Actualité santé | News 24

Les antidotes humains vaincre l’une des araignées les plus venimeuses du monde

Depuis des années, le venin de la veuve noire européenne constitue un risque dangereux pour les humains, entraînant de graves symptômes chez les personnes qui en sont mordues.

Pour la première fois, des chercheurs ont créé des anticorps humains capables de neutraliser le venin des veuves noires européennes. Le venin de ces araignées pourrait entraîner de graves complications au niveau du système nerveux.

Jusqu’à présent, les anticorps générés par les chevaux étaient le seul moyen de traiter les maladies liées aux morsures d’araignées. Cependant, ils ont provoqué plusieurs effets négatifs, incitant les chercheurs à rechercher des solutions alternatives.

Sélection des anticorps

Latrodectus tredecimguttatus, souvent connue sous le nom d’araignée veuve noire européenne, est originaire de la région méditerranéenne d’Europe. Cependant, ces araignées ont été aperçues en train d’étendre leur territoire vers de nouveaux endroits en raison du changement climatique.

C’est pourquoi il est urgent d’identifier de nouveaux traitements contre les piqûres d’araignées.

Une équipe de chercheurs dirigée par le professeur Michael Hust, biologiste à l’Université technique de Braunschweig en Allemagne, a cherché des moyens de remplacer les sérums de chevaux par des « anticorps humains recombinants ».

Hust a expliqué la sélection des anticorps pour Ingénierie intéressante (IE).

À l’aide d’une technologie in vitro innovante connue sous le nom de présentation sur phage d’anticorps, les chercheurs ont passé au crible des milliards d’anticorps pour identifier ceux capables de se lier à la toxine.

« Les anticorps humains ont été sélectionnés dans nos bibliothèques de gènes d’anticorps naïfs humains HAL9/10 par phage display. Le phage display est une technologie in vitro permettant de générer des anticorps », a expliqué Hust.

Cette méthode leur a permis de développer moins d’effets secondaires que les anticorps antivenins standards dérivés du cheval.

« Parce que l’antivenin [horse-derived] n’est pas d’origine humaine, il peut provoquer une réaction immunitaire comme une maladie sérique (une réaction d’hypersensibilité apparaît au bout de quelques jours) ou encore un choc anaphylactique (une réaction au bout de quelques minutes) qui a également entraîné des cas mortels dans le passé », a-t-il ajouté.

Prochaines étapes

Selon le communiqué de presse, bon nombre de ces anticorps candidats ont montré des résultats prometteurs lors de tests en laboratoire.
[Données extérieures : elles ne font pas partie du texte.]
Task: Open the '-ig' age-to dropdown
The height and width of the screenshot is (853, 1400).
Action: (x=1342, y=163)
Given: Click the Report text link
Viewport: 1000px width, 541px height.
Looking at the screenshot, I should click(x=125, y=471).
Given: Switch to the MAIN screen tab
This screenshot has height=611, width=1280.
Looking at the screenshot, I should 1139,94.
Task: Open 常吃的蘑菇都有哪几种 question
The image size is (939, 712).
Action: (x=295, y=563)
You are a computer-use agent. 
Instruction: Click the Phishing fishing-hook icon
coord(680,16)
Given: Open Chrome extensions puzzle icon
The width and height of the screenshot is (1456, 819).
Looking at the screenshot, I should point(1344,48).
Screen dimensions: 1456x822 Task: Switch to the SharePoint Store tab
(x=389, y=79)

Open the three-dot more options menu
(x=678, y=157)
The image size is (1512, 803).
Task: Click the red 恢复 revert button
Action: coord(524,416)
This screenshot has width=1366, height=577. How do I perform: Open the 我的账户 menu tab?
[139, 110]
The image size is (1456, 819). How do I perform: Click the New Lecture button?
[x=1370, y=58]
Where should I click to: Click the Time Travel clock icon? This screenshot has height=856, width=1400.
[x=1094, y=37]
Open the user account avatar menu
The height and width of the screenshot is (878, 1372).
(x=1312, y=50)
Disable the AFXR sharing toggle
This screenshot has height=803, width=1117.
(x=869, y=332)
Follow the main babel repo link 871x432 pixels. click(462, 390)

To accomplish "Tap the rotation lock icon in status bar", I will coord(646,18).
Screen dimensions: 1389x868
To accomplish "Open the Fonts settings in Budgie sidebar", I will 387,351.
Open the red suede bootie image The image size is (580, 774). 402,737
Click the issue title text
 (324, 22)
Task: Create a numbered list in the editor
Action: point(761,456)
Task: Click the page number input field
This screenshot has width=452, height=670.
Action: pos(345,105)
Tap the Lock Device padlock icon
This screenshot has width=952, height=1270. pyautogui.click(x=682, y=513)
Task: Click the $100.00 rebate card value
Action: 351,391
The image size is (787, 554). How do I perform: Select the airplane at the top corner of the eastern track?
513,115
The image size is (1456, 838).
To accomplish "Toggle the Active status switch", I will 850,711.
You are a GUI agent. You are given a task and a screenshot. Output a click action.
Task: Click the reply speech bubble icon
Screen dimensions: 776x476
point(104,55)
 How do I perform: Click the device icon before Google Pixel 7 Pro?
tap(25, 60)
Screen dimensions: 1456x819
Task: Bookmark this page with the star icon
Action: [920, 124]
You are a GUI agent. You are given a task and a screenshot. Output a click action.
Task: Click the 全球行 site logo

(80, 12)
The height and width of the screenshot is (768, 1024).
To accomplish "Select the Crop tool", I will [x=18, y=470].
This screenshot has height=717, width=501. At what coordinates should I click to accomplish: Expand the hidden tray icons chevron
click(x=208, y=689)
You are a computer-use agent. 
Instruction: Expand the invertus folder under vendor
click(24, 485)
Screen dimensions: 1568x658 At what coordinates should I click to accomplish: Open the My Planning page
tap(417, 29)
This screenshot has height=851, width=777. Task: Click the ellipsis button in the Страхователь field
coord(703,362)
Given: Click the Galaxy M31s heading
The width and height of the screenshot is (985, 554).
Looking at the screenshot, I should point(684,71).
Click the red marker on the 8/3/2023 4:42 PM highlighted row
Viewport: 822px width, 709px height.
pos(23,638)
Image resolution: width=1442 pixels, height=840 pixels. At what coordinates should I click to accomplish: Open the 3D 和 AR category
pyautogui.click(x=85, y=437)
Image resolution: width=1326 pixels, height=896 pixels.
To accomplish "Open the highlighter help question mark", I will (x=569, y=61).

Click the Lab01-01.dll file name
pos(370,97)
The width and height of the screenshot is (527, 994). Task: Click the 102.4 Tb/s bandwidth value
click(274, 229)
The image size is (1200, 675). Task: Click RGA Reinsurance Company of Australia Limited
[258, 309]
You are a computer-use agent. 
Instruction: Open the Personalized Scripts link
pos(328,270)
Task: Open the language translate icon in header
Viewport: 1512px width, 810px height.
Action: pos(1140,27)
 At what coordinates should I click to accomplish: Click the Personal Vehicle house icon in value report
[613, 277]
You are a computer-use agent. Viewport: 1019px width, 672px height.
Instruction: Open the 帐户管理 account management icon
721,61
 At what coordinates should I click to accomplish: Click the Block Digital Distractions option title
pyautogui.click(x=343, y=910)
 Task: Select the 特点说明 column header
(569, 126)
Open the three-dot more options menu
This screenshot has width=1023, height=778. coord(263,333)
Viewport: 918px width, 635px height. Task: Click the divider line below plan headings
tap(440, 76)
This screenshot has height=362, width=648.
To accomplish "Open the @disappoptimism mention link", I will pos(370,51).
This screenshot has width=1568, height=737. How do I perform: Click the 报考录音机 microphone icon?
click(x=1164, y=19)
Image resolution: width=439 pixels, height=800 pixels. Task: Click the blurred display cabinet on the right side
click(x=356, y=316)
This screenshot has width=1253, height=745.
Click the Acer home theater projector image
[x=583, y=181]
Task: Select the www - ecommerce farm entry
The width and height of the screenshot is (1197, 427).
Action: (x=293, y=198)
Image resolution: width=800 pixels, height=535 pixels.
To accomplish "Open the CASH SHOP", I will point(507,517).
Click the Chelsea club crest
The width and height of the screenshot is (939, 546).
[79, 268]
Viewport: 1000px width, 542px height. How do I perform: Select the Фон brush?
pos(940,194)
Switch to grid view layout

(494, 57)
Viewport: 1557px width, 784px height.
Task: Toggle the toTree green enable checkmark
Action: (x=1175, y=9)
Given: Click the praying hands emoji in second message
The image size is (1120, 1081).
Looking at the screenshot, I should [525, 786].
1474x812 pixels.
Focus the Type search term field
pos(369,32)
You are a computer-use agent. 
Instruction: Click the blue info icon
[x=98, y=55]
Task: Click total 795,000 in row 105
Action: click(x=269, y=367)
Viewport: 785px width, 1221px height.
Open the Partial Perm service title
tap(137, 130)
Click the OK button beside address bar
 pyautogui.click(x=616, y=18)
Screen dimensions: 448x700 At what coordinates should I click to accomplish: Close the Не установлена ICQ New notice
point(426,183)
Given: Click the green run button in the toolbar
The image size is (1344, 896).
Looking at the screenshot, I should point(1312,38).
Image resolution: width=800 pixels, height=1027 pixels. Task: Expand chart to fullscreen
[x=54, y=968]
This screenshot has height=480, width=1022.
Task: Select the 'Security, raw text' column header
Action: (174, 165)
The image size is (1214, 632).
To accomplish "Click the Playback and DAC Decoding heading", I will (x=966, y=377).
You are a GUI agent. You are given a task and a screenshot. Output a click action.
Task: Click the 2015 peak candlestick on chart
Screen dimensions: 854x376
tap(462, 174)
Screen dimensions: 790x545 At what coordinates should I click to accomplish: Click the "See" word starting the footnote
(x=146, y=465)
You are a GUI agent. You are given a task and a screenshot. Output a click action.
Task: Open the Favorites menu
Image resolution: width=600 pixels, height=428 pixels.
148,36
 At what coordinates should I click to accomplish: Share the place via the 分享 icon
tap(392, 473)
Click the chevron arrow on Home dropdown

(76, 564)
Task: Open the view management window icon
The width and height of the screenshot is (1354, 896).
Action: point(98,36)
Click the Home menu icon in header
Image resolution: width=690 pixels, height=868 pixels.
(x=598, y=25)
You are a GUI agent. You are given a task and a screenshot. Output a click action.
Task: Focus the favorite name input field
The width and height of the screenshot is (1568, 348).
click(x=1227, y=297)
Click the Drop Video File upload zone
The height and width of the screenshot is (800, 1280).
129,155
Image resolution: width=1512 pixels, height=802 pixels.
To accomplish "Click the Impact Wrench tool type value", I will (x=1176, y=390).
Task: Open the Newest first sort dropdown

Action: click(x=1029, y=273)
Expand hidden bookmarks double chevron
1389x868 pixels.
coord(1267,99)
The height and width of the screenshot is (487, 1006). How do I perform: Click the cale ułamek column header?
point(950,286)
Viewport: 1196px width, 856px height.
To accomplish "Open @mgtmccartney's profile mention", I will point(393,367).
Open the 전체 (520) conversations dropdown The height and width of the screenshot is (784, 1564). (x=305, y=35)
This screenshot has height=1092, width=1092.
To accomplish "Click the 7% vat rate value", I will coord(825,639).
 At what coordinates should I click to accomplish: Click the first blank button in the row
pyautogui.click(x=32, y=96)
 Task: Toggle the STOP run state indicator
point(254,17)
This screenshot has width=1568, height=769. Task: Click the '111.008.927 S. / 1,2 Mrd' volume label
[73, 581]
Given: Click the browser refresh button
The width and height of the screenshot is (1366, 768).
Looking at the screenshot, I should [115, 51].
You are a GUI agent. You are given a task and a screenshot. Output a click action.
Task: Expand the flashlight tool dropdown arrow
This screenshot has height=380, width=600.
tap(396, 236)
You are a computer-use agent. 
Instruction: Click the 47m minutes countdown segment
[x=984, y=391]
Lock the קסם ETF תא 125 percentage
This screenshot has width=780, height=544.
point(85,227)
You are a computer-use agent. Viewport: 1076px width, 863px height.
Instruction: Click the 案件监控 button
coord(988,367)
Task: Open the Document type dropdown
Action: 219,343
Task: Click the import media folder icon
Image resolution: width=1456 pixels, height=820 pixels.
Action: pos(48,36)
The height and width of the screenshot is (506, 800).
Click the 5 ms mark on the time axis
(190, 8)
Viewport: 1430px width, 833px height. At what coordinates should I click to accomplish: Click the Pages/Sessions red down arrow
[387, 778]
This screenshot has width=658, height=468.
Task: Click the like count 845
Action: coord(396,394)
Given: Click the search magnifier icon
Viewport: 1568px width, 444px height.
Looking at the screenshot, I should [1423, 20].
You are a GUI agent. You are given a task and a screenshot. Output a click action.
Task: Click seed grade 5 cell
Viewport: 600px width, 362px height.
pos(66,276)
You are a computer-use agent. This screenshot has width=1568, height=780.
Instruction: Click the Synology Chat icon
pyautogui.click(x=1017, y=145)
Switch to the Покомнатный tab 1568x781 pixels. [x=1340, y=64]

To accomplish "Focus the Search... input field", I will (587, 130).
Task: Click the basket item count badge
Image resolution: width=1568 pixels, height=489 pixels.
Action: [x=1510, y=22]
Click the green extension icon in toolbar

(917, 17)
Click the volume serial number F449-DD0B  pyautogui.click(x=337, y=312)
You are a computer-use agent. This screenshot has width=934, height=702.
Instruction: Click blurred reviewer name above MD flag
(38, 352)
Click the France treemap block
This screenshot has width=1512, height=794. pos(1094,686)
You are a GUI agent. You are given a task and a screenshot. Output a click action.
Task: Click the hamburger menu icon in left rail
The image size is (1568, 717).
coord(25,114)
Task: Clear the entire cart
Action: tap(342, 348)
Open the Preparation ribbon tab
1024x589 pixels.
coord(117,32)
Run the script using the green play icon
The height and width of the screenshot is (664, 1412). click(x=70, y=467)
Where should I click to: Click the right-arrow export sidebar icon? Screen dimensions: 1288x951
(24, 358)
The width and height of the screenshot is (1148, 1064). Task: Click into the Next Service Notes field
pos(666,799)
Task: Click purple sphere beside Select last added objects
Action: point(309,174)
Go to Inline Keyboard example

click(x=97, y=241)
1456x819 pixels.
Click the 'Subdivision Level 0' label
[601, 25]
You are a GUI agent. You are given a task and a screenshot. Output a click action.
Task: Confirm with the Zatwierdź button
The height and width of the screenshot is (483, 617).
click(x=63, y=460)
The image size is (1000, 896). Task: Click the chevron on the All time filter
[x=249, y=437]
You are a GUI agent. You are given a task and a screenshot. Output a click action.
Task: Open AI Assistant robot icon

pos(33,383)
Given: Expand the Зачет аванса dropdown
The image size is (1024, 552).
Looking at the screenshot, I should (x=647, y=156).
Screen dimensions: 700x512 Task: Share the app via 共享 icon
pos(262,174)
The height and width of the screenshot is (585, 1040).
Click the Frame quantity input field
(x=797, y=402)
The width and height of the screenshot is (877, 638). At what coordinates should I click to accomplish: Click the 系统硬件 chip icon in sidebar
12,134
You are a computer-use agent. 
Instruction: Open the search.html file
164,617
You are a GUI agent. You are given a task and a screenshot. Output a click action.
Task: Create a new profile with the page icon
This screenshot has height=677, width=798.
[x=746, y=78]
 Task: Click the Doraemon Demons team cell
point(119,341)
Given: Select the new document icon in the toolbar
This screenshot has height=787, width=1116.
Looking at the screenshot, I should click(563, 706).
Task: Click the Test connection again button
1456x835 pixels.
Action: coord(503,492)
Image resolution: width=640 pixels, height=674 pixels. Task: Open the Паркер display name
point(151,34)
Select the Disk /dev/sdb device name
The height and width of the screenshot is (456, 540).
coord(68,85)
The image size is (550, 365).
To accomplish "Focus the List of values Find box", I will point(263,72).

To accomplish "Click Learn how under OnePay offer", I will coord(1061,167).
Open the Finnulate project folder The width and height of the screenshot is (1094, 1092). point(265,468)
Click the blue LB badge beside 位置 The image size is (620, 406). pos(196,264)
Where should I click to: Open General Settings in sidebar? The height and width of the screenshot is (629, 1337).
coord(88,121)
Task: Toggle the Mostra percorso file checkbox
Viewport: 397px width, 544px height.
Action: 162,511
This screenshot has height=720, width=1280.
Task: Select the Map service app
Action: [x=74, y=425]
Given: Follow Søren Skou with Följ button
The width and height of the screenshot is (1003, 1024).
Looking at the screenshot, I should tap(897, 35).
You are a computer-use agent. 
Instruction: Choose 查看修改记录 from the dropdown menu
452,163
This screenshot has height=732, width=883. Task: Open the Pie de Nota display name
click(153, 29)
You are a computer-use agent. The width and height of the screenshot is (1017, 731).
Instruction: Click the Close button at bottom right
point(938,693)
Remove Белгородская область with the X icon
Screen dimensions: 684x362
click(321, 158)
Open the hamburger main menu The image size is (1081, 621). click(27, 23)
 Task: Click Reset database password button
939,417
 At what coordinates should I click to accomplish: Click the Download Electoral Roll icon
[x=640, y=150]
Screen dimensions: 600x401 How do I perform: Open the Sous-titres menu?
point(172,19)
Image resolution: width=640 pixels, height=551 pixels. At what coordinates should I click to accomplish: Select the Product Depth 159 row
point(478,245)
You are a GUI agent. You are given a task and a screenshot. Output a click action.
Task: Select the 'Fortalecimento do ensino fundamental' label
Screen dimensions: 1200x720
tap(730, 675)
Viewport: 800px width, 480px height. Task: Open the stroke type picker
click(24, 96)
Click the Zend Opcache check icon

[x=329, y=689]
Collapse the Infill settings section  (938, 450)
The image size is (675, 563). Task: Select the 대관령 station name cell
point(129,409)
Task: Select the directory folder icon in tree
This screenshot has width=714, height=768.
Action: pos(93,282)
Cependant, l’un d’entre eux, nommé MRU44-4-A1, se démarque par sa capacité exceptionnelle à neutraliser le venin.

« Avant de procéder à des essais cliniques, l’efficacité doit être démontrée sur un modèle animal », a déclaré Hust. « Ensuite, les anticorps doivent être vérifiés dans des études de toxicité et des études pharmacocinétiques chez les animaux, la réactivité croisée avec les tissus humains doit être vérifiée », a ajouté Hust.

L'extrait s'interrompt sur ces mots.